- Material -
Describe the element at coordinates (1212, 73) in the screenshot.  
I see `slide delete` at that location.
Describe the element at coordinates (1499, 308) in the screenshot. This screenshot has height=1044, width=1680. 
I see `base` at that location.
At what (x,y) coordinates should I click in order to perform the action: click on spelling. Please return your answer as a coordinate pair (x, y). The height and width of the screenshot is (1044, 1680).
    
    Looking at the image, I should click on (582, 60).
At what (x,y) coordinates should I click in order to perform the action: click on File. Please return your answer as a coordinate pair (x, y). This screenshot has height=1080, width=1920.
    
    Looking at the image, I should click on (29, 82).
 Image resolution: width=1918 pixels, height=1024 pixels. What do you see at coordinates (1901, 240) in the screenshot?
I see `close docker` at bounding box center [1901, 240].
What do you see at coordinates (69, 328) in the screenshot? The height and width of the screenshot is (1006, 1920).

- What you have to do -
Copy the records word for word, from the very first line through the line that contains "Looking at the image, I should click on (582, 60).".

- Task output -
Describe the element at coordinates (1212, 73) in the screenshot.  
I see `slide delete` at that location.
Describe the element at coordinates (1499, 308) in the screenshot. This screenshot has height=1044, width=1680. 
I see `base` at that location.
At what (x,y) coordinates should I click in order to perform the action: click on spelling. Please return your answer as a coordinate pair (x, y). The height and width of the screenshot is (1044, 1680).
    
    Looking at the image, I should click on (582, 60).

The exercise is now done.